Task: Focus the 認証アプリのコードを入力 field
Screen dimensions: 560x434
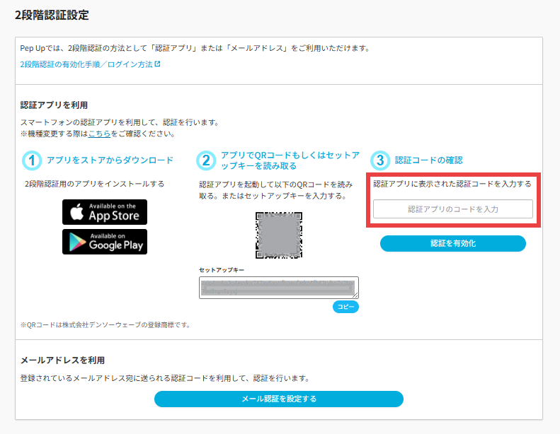Action: tap(453, 209)
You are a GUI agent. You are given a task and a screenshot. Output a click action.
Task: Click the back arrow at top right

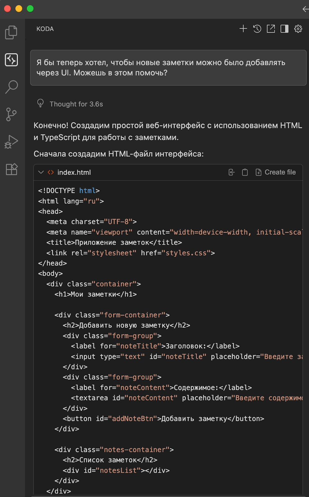click(306, 9)
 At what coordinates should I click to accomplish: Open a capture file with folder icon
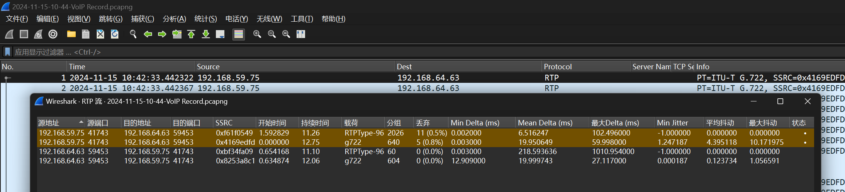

§ Instructions for the task:
Output every line of the three records above verbatim, leaving out the pictures.

§ Written solution:
Task: Focus the 認証アプリのコードを入力 field
Screen dimensions: 560x434
Action: tap(453, 209)
You are a GUI agent. You are given a task and a screenshot. Output a click action.
Task: Click the back arrow at top right

click(306, 9)
 At what coordinates should I click to accomplish: Open a capture file with folder icon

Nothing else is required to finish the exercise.